Your goal. Convert the lines below into a JSON list of strings, one string per line with blank lines left out, beginning at the first line and stopping after the line that contains "coordinates (1546, 1147).".

Record extracts.
-- Opening Marker --

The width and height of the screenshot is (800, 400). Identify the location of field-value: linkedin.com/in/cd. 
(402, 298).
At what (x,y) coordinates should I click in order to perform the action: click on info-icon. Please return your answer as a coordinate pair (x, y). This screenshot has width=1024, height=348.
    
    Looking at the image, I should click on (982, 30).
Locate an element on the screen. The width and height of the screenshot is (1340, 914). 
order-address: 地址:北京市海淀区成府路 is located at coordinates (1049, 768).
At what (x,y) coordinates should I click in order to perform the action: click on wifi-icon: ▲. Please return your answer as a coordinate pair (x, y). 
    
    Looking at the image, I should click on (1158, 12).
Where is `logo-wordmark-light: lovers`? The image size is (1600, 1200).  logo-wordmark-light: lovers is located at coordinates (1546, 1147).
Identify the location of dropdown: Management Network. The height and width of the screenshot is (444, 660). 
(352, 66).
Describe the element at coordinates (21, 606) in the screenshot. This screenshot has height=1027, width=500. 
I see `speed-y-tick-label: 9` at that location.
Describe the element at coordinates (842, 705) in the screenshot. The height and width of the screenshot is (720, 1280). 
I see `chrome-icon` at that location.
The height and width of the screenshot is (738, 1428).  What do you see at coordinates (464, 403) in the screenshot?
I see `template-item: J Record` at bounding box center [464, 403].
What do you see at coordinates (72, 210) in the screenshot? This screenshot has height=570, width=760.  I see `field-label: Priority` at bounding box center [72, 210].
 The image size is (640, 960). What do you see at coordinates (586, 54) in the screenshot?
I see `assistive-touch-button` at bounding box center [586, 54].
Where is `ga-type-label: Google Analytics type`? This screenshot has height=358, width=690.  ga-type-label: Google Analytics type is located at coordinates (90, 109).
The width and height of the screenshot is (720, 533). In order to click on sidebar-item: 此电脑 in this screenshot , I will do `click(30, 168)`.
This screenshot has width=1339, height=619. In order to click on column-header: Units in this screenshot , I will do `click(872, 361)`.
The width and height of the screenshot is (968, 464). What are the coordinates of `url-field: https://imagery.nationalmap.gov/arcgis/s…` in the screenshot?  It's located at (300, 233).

-- Closing Marker --

Answer.
[
  "The width and height of the screenshot is (800, 400). Identify the location of field-value: linkedin.com/in/cd. ",
  "(402, 298).",
  "At what (x,y) coordinates should I click in order to perform the action: click on info-icon. Please return your answer as a coordinate pair (x, y). This screenshot has width=1024, height=348.",
  "    Looking at the image, I should click on (982, 30).",
  "Locate an element on the screen. The width and height of the screenshot is (1340, 914). ",
  "order-address: 地址:北京市海淀区成府路 is located at coordinates (1049, 768).",
  "At what (x,y) coordinates should I click in order to perform the action: click on wifi-icon: ▲. Please return your answer as a coordinate pair (x, y). ",
  "    Looking at the image, I should click on (1158, 12).",
  "Where is `logo-wordmark-light: lovers`? The image size is (1600, 1200).  logo-wordmark-light: lovers is located at coordinates (1546, 1147)."
]